Johnson qualified for the 1988 Olympic trials, but did not advance out of the preliminary heats.

==1992 Barcelona Olympics==
Johnson trained with Stanford Assistant Coach Mike Chasson for the 1992 Olympics, moving to the Sommerville, Massachusetts area and working as a waitress at a Harvard Square restaurant after Chasson became the Head Swim Coach at Harvard around 1991. She ranked second in the world in the 200 breaststroke in 1991, but interestingly her primarily rival in the event, Anita Nall was also a Baltimore Aquatic Club swimmer. At the March 1992 Olympic trials in Indianapolis, Johnson swam her best time of 2:27.96 for the 200-meter breaststroke in the preliminaries, and recorded a time of 2:28 placing second behind rival Anita Nall in the finals, despite the 15-year old Nall setting a world record in the event of 2:25.35.

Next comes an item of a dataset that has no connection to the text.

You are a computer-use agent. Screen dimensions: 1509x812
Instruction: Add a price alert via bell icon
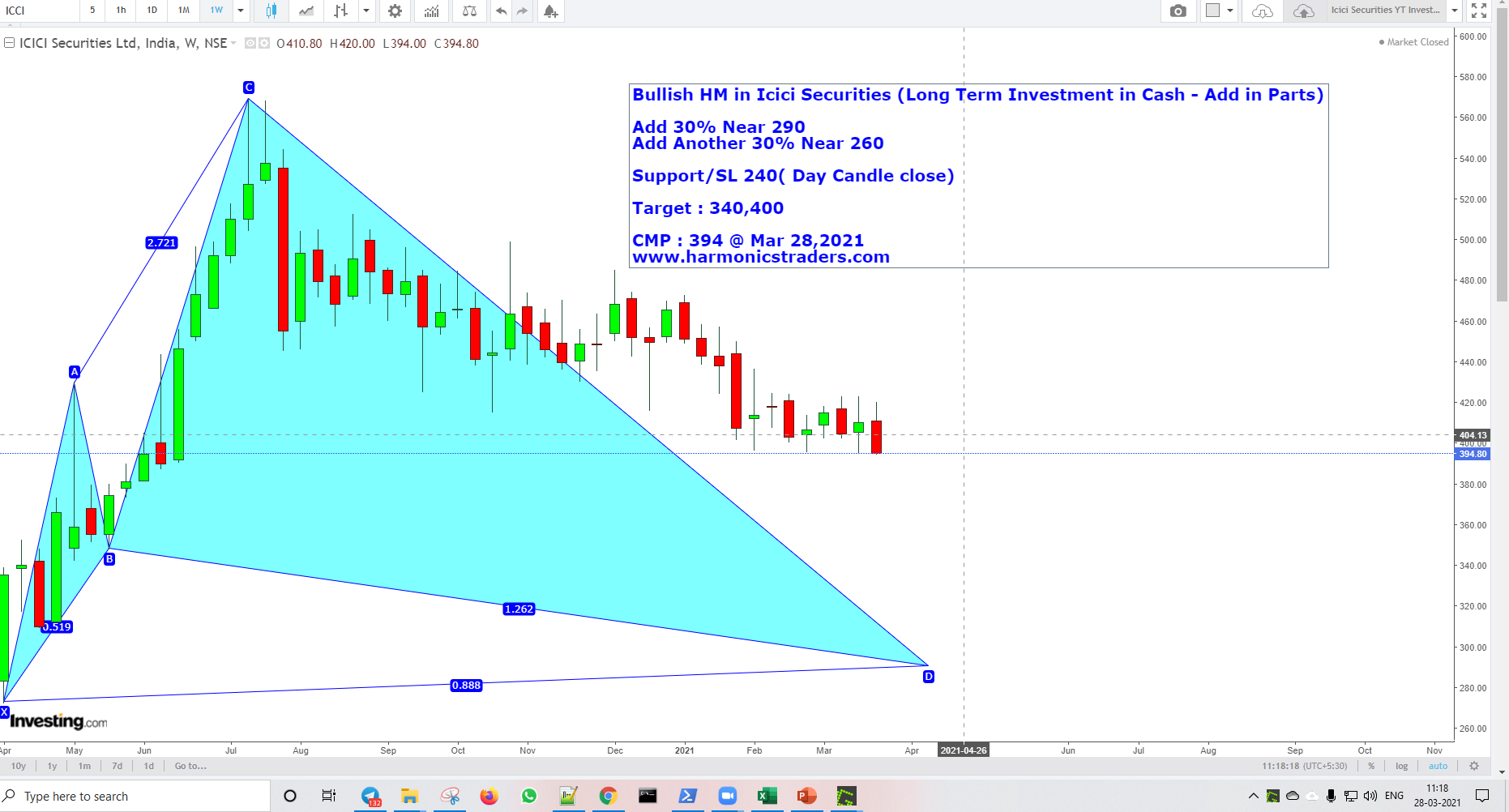click(x=550, y=11)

Johnson competed in the B Final of the women's 200-meter breaststroke event, and finished with the fourteenth-best time overall (2:33.89). Kyoko Iwasaki of Japan took the gold that year at only 14 in a somewhat unexpected victory, Lin Li of China the silver, and Anita Nall of the United States, though a slight favorite initially, took the bronze with a time of 2:26.88.

===Marriage===
Johnson married her Olympic coach Mike Chasson in September 1995, after the Barcelona Olympics. After leaving his coaching stint at Harvard, Chasson would serve as the Head Coach at the University of Arizona beginning in 1998, through 2009, when he resigned to focus more time with the Sun Devils Aquatic Club. The couple would reside in the greater Phoenix area in Arizona after 1998.

===Later life and career===
Johnson attended and graduated Cum Laude from the Boston University School of Law in 1995 where she served as an Editor of the Law Review and worked for a period as a paralegal.

In 1995, in one of her first positions, Johnson-Chasson worked for the Boston firm of Roper and Grey. She used her Juris Doctor degree to act as the legal liaison for USA Swimming to the US Olympic Committee and also served on the Athlete’s Advisory Council of the US Olympic Committee, where she resigned around 2013. After joining in 2008, Johnson worked as an employment attorney at the firm of Coppersmith Brockelman and resided in Awatuckee, Arizona, outside Phoenix, where she performed a variety of duties including helping businesses follow laws and regulations regarding the workplace and dealing with complaints against businesses filed by U.S. government agencies.